Aim of the exercise: Only a number is expected in reply: the count of lines below where the word "London" occurs.

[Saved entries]

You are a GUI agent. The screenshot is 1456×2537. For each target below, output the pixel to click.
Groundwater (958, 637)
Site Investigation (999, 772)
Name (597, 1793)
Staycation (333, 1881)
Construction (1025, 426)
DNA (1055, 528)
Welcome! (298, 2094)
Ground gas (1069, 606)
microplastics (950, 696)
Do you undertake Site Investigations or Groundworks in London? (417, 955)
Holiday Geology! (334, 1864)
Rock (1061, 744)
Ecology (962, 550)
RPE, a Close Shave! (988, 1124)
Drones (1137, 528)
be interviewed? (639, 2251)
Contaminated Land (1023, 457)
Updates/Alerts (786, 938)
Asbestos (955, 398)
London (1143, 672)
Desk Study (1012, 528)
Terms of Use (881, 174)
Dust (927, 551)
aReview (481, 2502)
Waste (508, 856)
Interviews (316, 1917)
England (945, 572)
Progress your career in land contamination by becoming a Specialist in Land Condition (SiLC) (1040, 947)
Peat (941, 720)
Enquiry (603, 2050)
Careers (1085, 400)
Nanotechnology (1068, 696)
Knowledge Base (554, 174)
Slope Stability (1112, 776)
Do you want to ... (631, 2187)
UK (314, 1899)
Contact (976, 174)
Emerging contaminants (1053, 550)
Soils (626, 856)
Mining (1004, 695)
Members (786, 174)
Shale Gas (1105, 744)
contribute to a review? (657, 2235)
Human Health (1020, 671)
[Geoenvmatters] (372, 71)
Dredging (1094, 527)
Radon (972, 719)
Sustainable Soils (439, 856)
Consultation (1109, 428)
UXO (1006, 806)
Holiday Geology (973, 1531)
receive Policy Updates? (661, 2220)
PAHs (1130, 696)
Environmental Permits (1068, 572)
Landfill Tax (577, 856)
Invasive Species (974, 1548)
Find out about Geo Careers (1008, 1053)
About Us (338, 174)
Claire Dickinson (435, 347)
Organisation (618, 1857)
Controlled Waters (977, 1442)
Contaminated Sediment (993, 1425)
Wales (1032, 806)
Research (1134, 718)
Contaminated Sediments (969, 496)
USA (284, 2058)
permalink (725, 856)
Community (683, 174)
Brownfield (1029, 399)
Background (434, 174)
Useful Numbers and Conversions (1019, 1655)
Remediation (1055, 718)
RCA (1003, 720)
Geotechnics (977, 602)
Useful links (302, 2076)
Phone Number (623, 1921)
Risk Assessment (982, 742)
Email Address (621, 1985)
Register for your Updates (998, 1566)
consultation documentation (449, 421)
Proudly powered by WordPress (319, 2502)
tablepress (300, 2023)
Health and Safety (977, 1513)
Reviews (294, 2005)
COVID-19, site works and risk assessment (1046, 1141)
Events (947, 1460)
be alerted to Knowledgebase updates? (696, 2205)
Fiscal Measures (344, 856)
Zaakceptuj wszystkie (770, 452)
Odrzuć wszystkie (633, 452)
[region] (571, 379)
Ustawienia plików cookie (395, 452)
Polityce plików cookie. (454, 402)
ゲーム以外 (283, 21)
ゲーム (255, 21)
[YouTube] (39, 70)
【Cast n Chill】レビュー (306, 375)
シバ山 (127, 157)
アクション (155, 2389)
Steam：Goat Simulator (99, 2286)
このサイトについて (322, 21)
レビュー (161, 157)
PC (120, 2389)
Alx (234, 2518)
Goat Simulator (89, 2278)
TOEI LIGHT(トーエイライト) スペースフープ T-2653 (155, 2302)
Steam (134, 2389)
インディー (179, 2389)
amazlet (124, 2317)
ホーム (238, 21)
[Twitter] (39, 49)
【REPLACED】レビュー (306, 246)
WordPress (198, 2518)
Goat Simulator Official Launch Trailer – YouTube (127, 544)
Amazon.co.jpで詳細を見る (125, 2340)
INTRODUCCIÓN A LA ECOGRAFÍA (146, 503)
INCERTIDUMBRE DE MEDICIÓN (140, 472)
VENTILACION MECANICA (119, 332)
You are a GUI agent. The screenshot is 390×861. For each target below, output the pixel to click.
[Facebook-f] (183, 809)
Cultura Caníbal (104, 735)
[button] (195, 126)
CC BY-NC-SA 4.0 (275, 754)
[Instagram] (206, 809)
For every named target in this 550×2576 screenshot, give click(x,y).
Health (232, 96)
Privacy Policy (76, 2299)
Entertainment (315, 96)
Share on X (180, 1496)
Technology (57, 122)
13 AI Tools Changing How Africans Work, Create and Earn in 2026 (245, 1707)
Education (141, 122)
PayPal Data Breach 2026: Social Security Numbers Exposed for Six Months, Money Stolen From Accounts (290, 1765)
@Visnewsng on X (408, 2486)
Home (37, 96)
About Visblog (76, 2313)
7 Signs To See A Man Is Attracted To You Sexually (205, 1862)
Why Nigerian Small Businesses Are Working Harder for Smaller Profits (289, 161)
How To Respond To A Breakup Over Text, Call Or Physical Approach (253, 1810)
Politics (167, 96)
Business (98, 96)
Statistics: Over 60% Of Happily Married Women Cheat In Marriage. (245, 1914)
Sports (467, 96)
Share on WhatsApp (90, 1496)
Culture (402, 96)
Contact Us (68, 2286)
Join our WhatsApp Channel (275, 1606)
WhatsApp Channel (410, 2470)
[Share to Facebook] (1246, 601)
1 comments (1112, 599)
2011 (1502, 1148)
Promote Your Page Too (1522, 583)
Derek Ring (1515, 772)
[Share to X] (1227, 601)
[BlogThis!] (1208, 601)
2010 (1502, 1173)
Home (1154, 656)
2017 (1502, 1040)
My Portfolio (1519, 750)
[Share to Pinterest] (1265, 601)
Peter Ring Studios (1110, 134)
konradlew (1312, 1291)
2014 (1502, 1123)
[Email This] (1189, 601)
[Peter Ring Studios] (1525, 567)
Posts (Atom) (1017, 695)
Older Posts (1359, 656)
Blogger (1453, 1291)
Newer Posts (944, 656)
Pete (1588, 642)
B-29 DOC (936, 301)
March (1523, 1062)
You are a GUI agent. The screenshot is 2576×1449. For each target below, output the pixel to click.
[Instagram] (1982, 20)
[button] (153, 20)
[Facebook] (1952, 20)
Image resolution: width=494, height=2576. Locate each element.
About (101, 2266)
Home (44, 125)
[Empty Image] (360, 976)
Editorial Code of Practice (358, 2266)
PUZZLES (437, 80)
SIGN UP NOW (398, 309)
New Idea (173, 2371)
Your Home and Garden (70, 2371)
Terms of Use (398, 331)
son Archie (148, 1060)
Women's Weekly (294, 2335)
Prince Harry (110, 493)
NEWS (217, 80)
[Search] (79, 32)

Output for this exercise: 2